The question of whether drones can be used to spy can be seen in how much drones are being used in surveillance technology around the world. Media companies now talk about the increased capacity of drones to monitor unsuspecting people all over the world. Drones can indeed be used to spy but government regulations and human rights bodies continue to mitigate the levels to which such surveillance activities are carried out.
What are the disadvantages of drones?
Depending on the context in which drones are supposed to be applied, a plethora of disadvantages has been known to be associated with drones. The technological disadvantages include limitations such as weather limitations and brief flying time. The main disadvantages, however, are social issues such as security implications like spying/surveillance/terrorism and risk of injury in the instance of a collision.
Do police use drones to spy?
Yes, security agencies in a few parts of the world have now become associated with their drones. Police actions usually involve drones in a few Asian countries where civil rights violations on the part of government are being continuously criticized.
Can drones fly in rain?
One of the biggest issues with flying drones is the drawback associated with weather. Drones have electronic and mechanical parts that are sometimes not well equipped to function in rainy or windy environments, however, technology is being continuously innovated that makes drones more able to withstand rainfalls and heavy wind.

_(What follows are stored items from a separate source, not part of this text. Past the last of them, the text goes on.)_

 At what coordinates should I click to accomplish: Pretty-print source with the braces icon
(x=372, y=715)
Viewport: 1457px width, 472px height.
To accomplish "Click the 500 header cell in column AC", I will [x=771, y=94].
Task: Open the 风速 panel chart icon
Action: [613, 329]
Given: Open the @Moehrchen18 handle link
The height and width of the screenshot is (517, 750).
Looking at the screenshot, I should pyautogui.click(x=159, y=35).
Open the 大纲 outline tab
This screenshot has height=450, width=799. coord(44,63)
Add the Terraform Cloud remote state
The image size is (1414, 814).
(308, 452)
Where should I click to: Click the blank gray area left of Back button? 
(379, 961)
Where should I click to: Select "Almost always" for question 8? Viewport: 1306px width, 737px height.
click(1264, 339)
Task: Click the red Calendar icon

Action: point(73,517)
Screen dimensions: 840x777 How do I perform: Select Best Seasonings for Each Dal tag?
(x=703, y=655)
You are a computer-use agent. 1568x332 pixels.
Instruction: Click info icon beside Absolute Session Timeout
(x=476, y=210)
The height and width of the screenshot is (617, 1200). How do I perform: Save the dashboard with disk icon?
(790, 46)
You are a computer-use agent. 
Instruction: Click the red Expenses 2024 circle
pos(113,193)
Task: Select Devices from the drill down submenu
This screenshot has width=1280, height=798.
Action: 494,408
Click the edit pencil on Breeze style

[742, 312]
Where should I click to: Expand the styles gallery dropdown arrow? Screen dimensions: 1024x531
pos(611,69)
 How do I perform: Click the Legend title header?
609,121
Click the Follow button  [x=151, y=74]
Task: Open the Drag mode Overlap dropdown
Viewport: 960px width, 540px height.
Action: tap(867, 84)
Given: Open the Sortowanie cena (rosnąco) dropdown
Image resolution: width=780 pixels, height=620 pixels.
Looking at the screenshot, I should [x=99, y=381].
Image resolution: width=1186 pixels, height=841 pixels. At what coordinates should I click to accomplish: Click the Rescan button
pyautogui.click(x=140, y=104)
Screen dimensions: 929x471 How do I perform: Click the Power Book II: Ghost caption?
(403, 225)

Related: If water resistance is important, then RC Fishing Boats or RC Drones for Fishing might serve you better.
The trend of innovation pertaining to drone technology has seen prices of drones drop so much that a lot of decent drones can now be purchased with less than $500. The availability of information about these drones has been challenging for many who seek to really utilize their money. This piece tries to bridge the gap between how much users have and what they want their money to go into.